Friday, September 16, 2016

one-handed update

I thought I would have updated a long time ago, but late pregnancy and then the postpartum period have taken all my words and sent me way down into myself. I’ve had brief bouts of guilt over this inability to write anything that isn’t scrawled in my private journal, but it isn’t a problem, really. I remember trying to force some writing out a few weeks after Mr. B’s birth (a looming dissertation seemed like reasonable motivation!) and it was all crap that never went anywhere anyway. Dramatic changes--good and bad--have always required me to do significant internal recalibrations.

Six weeks to get back to normal after giving birth is bull. Six weeks to go for a nice long walk, sure. Six weeks to have the exact functionality as you had before giving birth? Ha! And wtf is “normal” anyway? I’m pretty sure my body has permanently changed shape in ways that it hadn’t after my older two were born, and that’s just fine. It’s not surprising if maybe the part of me that thinks the things has changed shape a little, too. So I’m going to be patient and slow and quiet so I can listen and watch and feel to learn what the new normal is as everything settles out. It may be awhile.

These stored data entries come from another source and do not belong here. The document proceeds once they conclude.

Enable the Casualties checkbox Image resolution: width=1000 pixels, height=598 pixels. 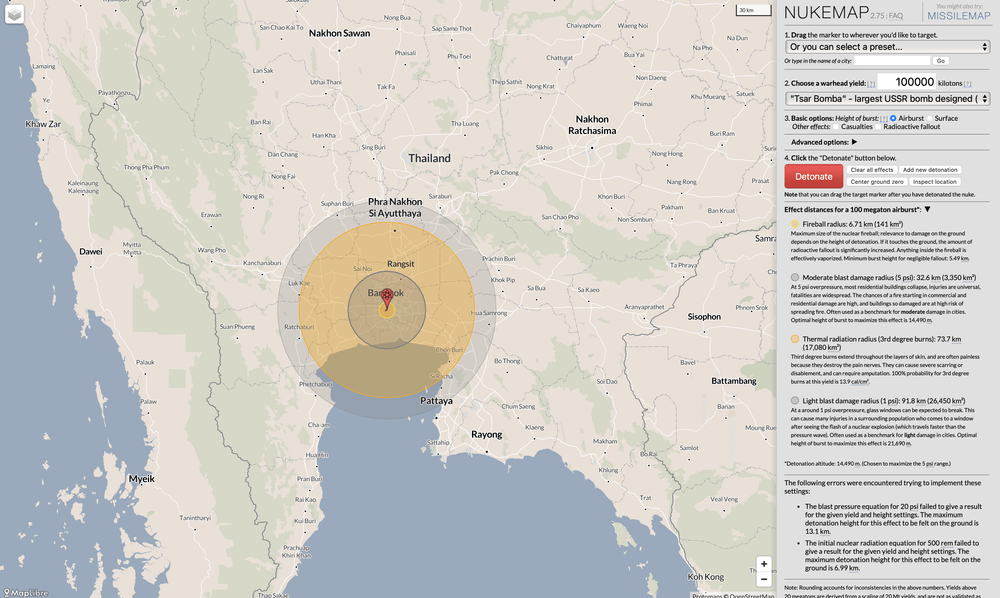click(836, 126)
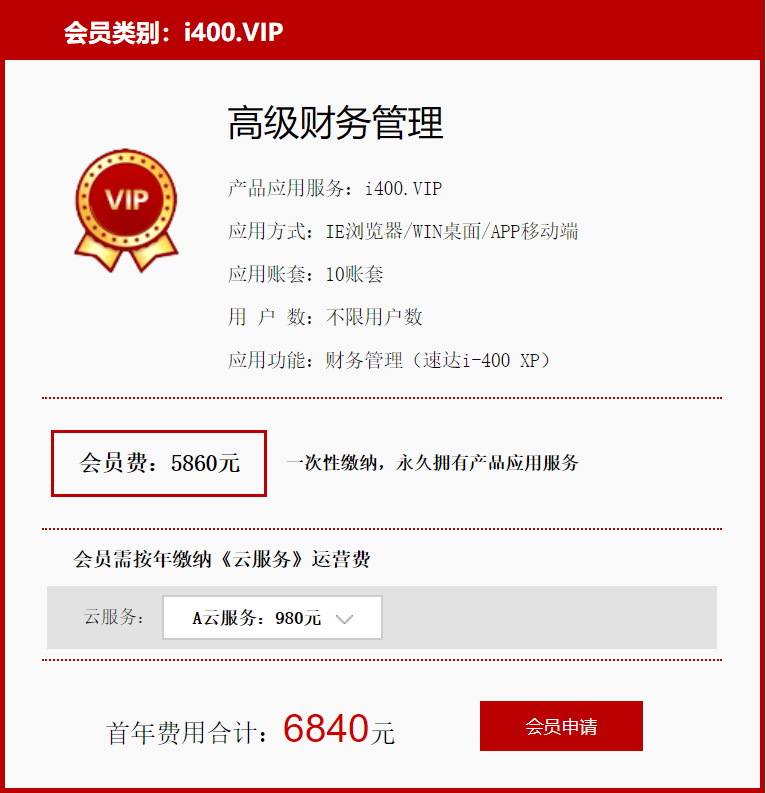Viewport: 766px width, 793px height.
Task: Click the 会员需按年缴纳《云服务》运营费 heading
Action: point(222,559)
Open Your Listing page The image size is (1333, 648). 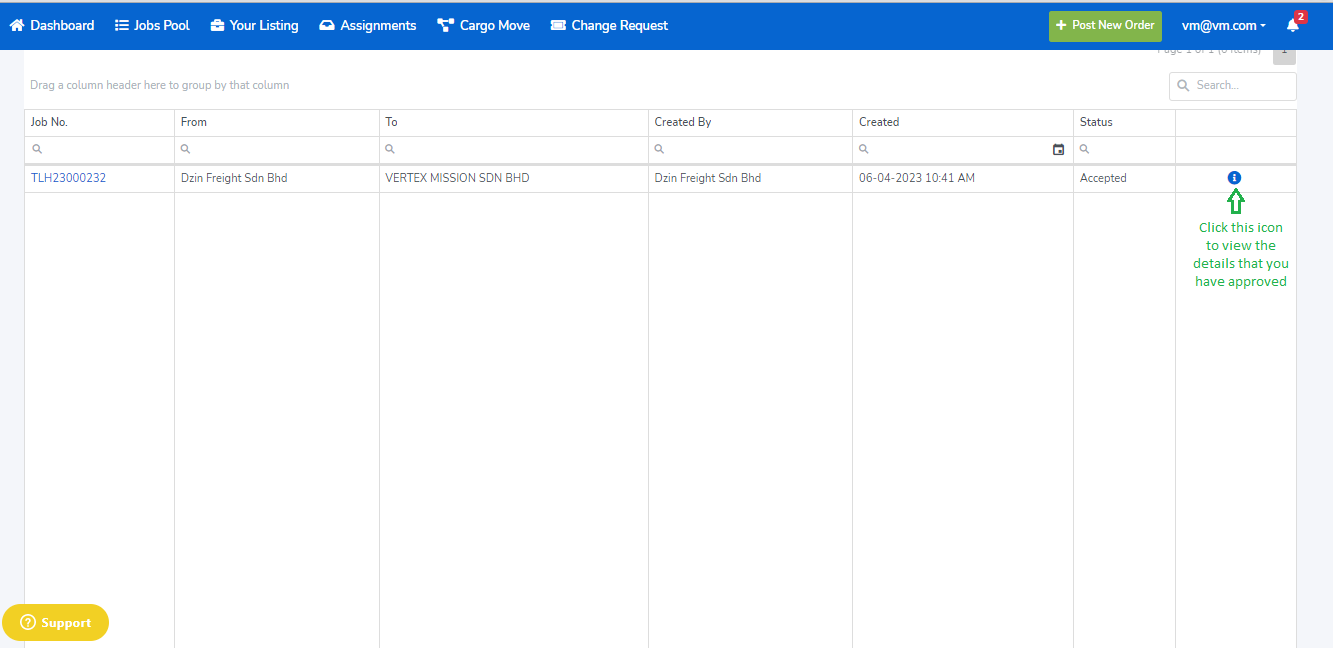[x=254, y=26]
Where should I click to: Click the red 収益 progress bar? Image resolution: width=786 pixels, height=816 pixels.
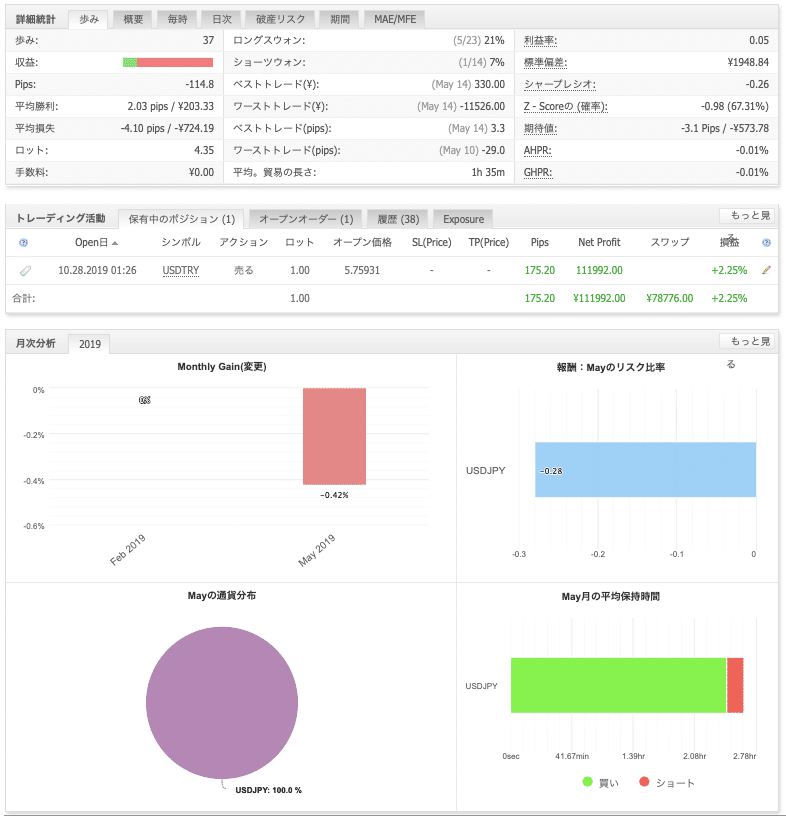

I wanted to have some profound thoughts to share about Baby C’s baptism the weekend before last, but it’s mostly a deep happiness that he has such a loving community to surround him as he grows. It matters--belonging to God and to each other--though at the moment I still can’t quite articulate how, plus I’m typing one handed while the other arm supports this little one while he lounges on my lap. But so far we’re doing well, we’re taking our time, and we’re surrounded by love.